- DXY pulls back and comes back to test the 92.50 zone.
- Initial claims increased by 419,000 from the previous week.
The dollar extends the downward movement and falls to session lows around 92.50 when followed by the US dollar index (DXY).
US dollar index retreats from recent highs
The index lost more ground and fell back to the 92.50 zone due to the further improvement in the risk space.
Yields on the key US 10-year benchmark are also down after briefly testing the area above 1.30% and assisting with renewed DXY bearish momentum.
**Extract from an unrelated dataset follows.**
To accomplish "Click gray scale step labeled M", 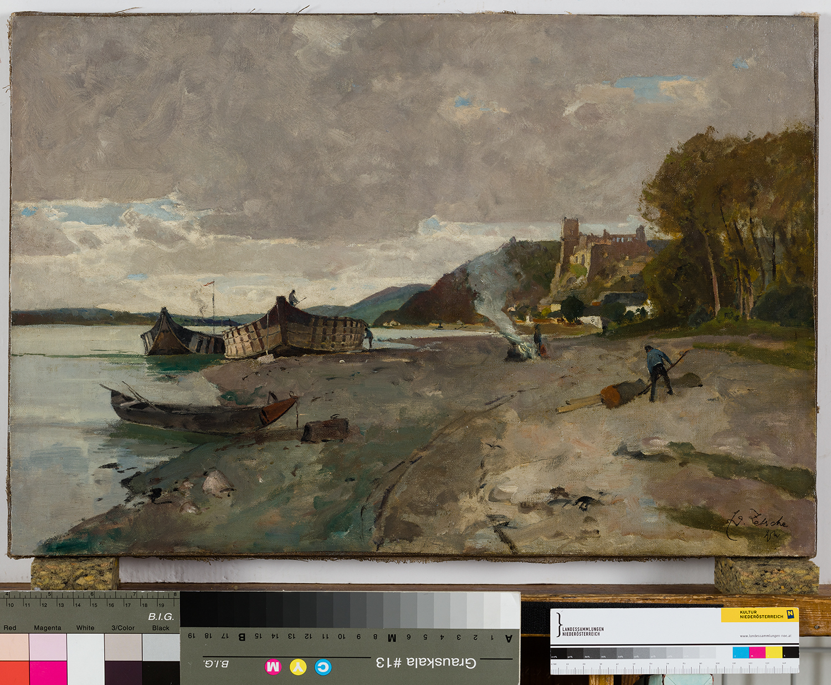I will (392, 611).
Further selling pressure hit the dollar after the ECB meeting left key rates unchanged, as expected, and both the Governing Council and President Lagarde at their press conference did not sound as dovish as expected.
The economic agenda also did not support the dollar after weekly claims increased by 419,000 (from 368,000) and the Chicago Fed’s national activity index fell to 0.09 in June (from 0.26).
Now, the index is losing 0.27% at 92.52 and faces the next support at 92.46 (23.6% Fibonacci from November to January rally) followed by 92.00 (monthly low on July 6) and then 91.51 (weekly low on July 23). of June). On the upside, a break above 93.19 (July 21 monthly high) would open the door to 93.43 (March 21 high) and finally 94.00 (round level).